Los talles y la moda fueron cambiando pero algo que no ha cambiado es ese afán por estar delgada y deshacerse de kilos considerados de más. Mis amigas hablaban de calorías, de la dieta de proteínas, de la dieta de la fruta, de la dieta de las 3 “p”, hasta de no comer nada que empiece con “p”, de la dieta disociada, de Atkins, y muchas más cuyos nombres no recuerdo… Pero pocas las cumplían en serio. Casi todas se daban “permisos” (léase “atracones”) y decían que lo compensaban comiendo sólo lechuga y tomando agua un par de días…
Decían que me envidiaban porque yo había sido bendecida con una combinación genética que me permitía comer de todo, en cualquier momento y sin límite de cantidades… Y así era hasta que llegó mi amiga Diabetes. Y todo cambió.
Tuve que hacer dieta. ¡Y me di cuenta de lo difícil que era! Tuve que aceptar que cuando yo hacía dieta (24 horas al día, los 7 días de la semana) ni por asomo tenía los permisos de los que disfrutaban mis amigas.

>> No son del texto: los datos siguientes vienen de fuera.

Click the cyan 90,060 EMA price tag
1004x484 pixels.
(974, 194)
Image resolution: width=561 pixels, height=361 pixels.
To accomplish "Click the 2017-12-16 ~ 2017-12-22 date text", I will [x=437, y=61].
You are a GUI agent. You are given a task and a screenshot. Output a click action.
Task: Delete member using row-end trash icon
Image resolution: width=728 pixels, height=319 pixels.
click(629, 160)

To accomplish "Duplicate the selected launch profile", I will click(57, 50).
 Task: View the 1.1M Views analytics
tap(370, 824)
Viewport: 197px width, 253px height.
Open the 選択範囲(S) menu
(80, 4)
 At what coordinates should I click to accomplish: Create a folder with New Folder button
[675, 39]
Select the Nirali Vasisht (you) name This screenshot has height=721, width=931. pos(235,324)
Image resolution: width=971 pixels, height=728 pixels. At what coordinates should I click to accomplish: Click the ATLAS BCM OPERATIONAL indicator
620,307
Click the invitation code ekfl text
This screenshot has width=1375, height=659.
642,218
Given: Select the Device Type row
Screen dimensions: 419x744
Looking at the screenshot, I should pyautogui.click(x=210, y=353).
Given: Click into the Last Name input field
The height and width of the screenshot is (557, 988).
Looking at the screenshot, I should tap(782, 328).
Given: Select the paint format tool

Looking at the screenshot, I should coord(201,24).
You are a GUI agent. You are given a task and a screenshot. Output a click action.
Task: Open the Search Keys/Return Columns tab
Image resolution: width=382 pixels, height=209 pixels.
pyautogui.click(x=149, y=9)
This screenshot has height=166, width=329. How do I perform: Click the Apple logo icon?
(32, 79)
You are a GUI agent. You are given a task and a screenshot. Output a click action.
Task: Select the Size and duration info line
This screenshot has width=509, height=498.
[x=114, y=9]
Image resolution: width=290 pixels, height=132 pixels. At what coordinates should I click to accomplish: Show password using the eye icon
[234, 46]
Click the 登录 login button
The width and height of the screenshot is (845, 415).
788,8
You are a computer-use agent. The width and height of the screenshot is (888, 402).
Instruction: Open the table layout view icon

Yo no podía darme todos los gustos que quisiera un día y compensarlo comiendo menos después. Si no mantenía el equilibro entre el tipo de comida y las cantidades que comía, mis niveles de glucosa se disparaban a las nubes o se desbarrancaban por un acantilado, y yo no tenía las herramientas para manejarlo más que la lapicera de insulina y mi fuerza de voluntad.